------ Material supplied

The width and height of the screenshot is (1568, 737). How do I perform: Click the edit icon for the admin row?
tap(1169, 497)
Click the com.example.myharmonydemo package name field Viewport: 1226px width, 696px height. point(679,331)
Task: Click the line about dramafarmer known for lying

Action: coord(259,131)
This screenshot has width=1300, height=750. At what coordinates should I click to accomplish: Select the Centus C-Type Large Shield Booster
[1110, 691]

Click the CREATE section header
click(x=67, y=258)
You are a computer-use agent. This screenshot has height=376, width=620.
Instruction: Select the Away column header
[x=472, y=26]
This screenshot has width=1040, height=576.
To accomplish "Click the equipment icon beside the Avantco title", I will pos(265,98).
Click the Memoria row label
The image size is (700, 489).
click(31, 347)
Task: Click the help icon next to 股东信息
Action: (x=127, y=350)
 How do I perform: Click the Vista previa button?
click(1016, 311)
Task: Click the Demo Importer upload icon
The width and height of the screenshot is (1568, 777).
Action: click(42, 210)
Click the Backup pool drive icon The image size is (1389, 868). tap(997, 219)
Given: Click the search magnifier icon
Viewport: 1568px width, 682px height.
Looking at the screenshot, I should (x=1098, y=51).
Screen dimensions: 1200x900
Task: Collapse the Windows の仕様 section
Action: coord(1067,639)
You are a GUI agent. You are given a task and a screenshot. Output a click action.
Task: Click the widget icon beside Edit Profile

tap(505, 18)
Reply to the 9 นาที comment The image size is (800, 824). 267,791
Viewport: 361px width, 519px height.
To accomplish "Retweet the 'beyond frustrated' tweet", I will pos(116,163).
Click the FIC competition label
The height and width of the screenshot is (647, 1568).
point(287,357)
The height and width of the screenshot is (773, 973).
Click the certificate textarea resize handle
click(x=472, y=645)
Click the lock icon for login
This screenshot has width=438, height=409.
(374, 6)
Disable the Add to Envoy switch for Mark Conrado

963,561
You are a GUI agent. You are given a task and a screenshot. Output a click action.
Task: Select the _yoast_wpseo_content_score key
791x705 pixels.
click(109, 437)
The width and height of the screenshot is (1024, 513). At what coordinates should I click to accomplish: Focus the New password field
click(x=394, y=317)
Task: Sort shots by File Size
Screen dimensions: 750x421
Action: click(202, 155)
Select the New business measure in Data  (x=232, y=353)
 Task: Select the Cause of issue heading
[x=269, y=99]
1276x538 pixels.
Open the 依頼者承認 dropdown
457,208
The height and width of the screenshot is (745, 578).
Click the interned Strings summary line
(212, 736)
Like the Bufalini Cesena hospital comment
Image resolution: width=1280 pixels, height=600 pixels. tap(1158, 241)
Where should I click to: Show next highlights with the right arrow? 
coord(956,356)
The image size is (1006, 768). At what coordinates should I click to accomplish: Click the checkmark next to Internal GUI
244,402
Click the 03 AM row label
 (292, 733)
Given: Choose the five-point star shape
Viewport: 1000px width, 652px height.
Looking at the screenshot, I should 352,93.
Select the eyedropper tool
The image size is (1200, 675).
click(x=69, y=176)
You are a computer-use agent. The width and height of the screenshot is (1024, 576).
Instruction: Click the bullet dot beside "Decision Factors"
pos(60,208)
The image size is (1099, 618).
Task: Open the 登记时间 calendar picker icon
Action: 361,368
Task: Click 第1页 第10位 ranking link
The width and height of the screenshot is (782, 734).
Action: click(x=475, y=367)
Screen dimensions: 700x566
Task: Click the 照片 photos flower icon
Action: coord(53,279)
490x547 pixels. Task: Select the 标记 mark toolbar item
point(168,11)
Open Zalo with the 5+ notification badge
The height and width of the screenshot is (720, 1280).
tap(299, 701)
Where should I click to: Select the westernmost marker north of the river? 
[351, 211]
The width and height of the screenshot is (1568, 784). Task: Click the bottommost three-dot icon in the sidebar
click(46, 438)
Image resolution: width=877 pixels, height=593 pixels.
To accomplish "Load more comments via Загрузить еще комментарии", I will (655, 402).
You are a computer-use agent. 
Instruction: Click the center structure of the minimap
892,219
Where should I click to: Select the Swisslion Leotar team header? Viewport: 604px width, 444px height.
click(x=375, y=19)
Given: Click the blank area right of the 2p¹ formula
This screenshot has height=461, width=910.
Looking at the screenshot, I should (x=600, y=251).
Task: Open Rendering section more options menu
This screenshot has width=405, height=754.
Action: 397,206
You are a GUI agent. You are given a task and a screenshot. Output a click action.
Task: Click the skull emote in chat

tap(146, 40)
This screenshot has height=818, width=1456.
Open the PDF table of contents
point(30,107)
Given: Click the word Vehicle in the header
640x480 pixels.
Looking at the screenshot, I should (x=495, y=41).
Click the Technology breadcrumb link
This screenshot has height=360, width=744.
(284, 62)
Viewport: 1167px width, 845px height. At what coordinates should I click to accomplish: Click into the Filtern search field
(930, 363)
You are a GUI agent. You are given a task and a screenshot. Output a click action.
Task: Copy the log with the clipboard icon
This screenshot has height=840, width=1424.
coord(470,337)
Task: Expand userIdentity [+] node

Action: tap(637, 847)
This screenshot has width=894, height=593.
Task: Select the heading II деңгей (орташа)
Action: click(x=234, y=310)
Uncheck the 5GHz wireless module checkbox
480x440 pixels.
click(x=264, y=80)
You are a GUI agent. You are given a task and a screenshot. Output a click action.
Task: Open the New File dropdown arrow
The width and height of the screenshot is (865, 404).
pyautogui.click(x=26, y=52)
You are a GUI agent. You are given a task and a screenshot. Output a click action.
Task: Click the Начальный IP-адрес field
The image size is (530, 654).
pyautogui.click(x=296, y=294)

------------

▸ Required work
Reply by returning the full set of records above exactly.

▸ Your response
The width and height of the screenshot is (1568, 737). How do I perform: Click the edit icon for the admin row?
tap(1169, 497)
Click the com.example.myharmonydemo package name field Viewport: 1226px width, 696px height. point(679,331)
Task: Click the line about dramafarmer known for lying

Action: coord(259,131)
This screenshot has width=1300, height=750. At what coordinates should I click to accomplish: Select the Centus C-Type Large Shield Booster
[1110, 691]

Click the CREATE section header
click(x=67, y=258)
You are a computer-use agent. This screenshot has height=376, width=620.
Instruction: Select the Away column header
[x=472, y=26]
This screenshot has width=1040, height=576.
To accomplish "Click the equipment icon beside the Avantco title", I will pos(265,98).
Click the Memoria row label
The image size is (700, 489).
click(31, 347)
Task: Click the help icon next to 股东信息
Action: (x=127, y=350)
 How do I perform: Click the Vista previa button?
click(1016, 311)
Task: Click the Demo Importer upload icon
The width and height of the screenshot is (1568, 777).
Action: click(42, 210)
Click the Backup pool drive icon The image size is (1389, 868). tap(997, 219)
Given: Click the search magnifier icon
Viewport: 1568px width, 682px height.
Looking at the screenshot, I should (x=1098, y=51).
Screen dimensions: 1200x900
Task: Collapse the Windows の仕様 section
Action: coord(1067,639)
You are a GUI agent. You are given a task and a screenshot. Output a click action.
Task: Click the widget icon beside Edit Profile

tap(505, 18)
Reply to the 9 นาที comment The image size is (800, 824). 267,791
Viewport: 361px width, 519px height.
To accomplish "Retweet the 'beyond frustrated' tweet", I will pos(116,163).
Click the FIC competition label
The height and width of the screenshot is (647, 1568).
point(287,357)
The height and width of the screenshot is (773, 973).
Click the certificate textarea resize handle
click(x=472, y=645)
Click the lock icon for login
This screenshot has width=438, height=409.
(374, 6)
Disable the Add to Envoy switch for Mark Conrado

963,561
You are a GUI agent. You are given a task and a screenshot. Output a click action.
Task: Select the _yoast_wpseo_content_score key
791x705 pixels.
click(109, 437)
The width and height of the screenshot is (1024, 513). At what coordinates should I click to accomplish: Focus the New password field
click(x=394, y=317)
Task: Sort shots by File Size
Screen dimensions: 750x421
Action: click(202, 155)
Select the New business measure in Data  (x=232, y=353)
 Task: Select the Cause of issue heading
[x=269, y=99]
1276x538 pixels.
Open the 依頼者承認 dropdown
457,208
The height and width of the screenshot is (745, 578).
Click the interned Strings summary line
(212, 736)
Like the Bufalini Cesena hospital comment
Image resolution: width=1280 pixels, height=600 pixels. tap(1158, 241)
Where should I click to: Show next highlights with the right arrow? 
coord(956,356)
The image size is (1006, 768). At what coordinates should I click to accomplish: Click the checkmark next to Internal GUI
244,402
Click the 03 AM row label
 (292, 733)
Given: Choose the five-point star shape
Viewport: 1000px width, 652px height.
Looking at the screenshot, I should 352,93.
Select the eyedropper tool
The image size is (1200, 675).
click(x=69, y=176)
You are a computer-use agent. The width and height of the screenshot is (1024, 576).
Instruction: Click the bullet dot beside "Decision Factors"
pos(60,208)
The image size is (1099, 618).
Task: Open the 登记时间 calendar picker icon
Action: 361,368
Task: Click 第1页 第10位 ranking link
The width and height of the screenshot is (782, 734).
Action: click(x=475, y=367)
Screen dimensions: 700x566
Task: Click the 照片 photos flower icon
Action: coord(53,279)
490x547 pixels. Task: Select the 标记 mark toolbar item
point(168,11)
Open Zalo with the 5+ notification badge
The height and width of the screenshot is (720, 1280).
tap(299, 701)
Where should I click to: Select the westernmost marker north of the river? 
[351, 211]
The width and height of the screenshot is (1568, 784). Task: Click the bottommost three-dot icon in the sidebar
click(46, 438)
Image resolution: width=877 pixels, height=593 pixels.
To accomplish "Load more comments via Загрузить еще комментарии", I will (655, 402).
You are a computer-use agent. 
Instruction: Click the center structure of the minimap
892,219
Where should I click to: Select the Swisslion Leotar team header? Viewport: 604px width, 444px height.
click(x=375, y=19)
Given: Click the blank area right of the 2p¹ formula
This screenshot has height=461, width=910.
Looking at the screenshot, I should (x=600, y=251).
Task: Open Rendering section more options menu
This screenshot has width=405, height=754.
Action: 397,206
You are a GUI agent. You are given a task and a screenshot. Output a click action.
Task: Click the skull emote in chat

tap(146, 40)
This screenshot has height=818, width=1456.
Open the PDF table of contents
point(30,107)
Given: Click the word Vehicle in the header
640x480 pixels.
Looking at the screenshot, I should (x=495, y=41).
Click the Technology breadcrumb link
This screenshot has height=360, width=744.
(284, 62)
Viewport: 1167px width, 845px height. At what coordinates should I click to accomplish: Click into the Filtern search field
(930, 363)
You are a GUI agent. You are given a task and a screenshot. Output a click action.
Task: Copy the log with the clipboard icon
This screenshot has height=840, width=1424.
coord(470,337)
Task: Expand userIdentity [+] node

Action: tap(637, 847)
This screenshot has width=894, height=593.
Task: Select the heading II деңгей (орташа)
Action: click(x=234, y=310)
Uncheck the 5GHz wireless module checkbox
480x440 pixels.
click(x=264, y=80)
You are a GUI agent. You are given a task and a screenshot. Output a click action.
Task: Open the New File dropdown arrow
The width and height of the screenshot is (865, 404).
pyautogui.click(x=26, y=52)
You are a GUI agent. You are given a task and a screenshot. Output a click action.
Task: Click the Начальный IP-адрес field
The image size is (530, 654).
pyautogui.click(x=296, y=294)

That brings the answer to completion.